**YOUR TASK**
Write out, word for word, every line from the one containing "Uncheck nur Straße" through the last line of the records below, both ends included.
== RECORDS TO USE
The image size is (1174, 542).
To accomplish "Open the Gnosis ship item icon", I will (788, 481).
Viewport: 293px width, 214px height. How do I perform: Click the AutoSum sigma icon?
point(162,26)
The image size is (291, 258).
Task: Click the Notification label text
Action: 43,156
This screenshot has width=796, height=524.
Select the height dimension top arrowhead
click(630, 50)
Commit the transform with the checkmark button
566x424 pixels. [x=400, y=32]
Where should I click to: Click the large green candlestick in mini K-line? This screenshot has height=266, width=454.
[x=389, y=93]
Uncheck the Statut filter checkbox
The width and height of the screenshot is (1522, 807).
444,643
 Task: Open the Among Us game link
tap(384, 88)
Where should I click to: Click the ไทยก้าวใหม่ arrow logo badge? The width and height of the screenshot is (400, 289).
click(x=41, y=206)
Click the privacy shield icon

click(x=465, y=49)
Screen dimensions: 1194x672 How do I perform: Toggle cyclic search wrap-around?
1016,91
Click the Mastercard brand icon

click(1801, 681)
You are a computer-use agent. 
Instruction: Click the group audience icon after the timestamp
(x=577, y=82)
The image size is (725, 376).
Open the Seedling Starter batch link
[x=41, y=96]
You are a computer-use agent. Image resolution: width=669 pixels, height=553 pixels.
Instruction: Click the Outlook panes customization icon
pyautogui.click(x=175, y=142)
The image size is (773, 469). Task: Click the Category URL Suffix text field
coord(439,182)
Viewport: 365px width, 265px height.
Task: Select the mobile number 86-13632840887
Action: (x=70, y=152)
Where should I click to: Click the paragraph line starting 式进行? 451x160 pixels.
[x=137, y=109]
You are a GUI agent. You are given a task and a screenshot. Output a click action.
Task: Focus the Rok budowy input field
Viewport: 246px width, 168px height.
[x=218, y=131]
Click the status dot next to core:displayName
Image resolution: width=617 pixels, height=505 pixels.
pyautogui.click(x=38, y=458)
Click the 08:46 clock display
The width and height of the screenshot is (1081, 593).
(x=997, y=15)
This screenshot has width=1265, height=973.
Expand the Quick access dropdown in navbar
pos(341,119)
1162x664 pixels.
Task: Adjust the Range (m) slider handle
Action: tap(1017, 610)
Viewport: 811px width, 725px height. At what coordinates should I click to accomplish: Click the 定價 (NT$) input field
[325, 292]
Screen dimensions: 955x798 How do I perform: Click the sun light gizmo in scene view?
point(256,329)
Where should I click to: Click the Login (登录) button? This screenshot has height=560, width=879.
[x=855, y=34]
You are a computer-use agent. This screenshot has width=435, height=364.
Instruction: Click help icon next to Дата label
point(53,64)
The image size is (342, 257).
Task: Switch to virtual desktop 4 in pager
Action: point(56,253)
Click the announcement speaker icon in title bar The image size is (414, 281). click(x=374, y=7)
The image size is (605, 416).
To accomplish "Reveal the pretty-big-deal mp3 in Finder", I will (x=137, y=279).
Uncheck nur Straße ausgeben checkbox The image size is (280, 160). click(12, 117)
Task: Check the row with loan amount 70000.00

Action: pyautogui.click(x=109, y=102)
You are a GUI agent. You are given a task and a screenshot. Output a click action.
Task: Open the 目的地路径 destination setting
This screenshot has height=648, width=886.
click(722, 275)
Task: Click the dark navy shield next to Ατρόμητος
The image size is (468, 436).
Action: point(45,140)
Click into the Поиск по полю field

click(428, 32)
====
**TASK ANSWER**
Uncheck nur Straße ausgeben checkbox The image size is (280, 160). click(12, 117)
Task: Check the row with loan amount 70000.00

Action: pyautogui.click(x=109, y=102)
You are a GUI agent. You are given a task and a screenshot. Output a click action.
Task: Open the 目的地路径 destination setting
This screenshot has height=648, width=886.
click(722, 275)
Task: Click the dark navy shield next to Ατρόμητος
The image size is (468, 436).
Action: point(45,140)
Click into the Поиск по полю field

click(428, 32)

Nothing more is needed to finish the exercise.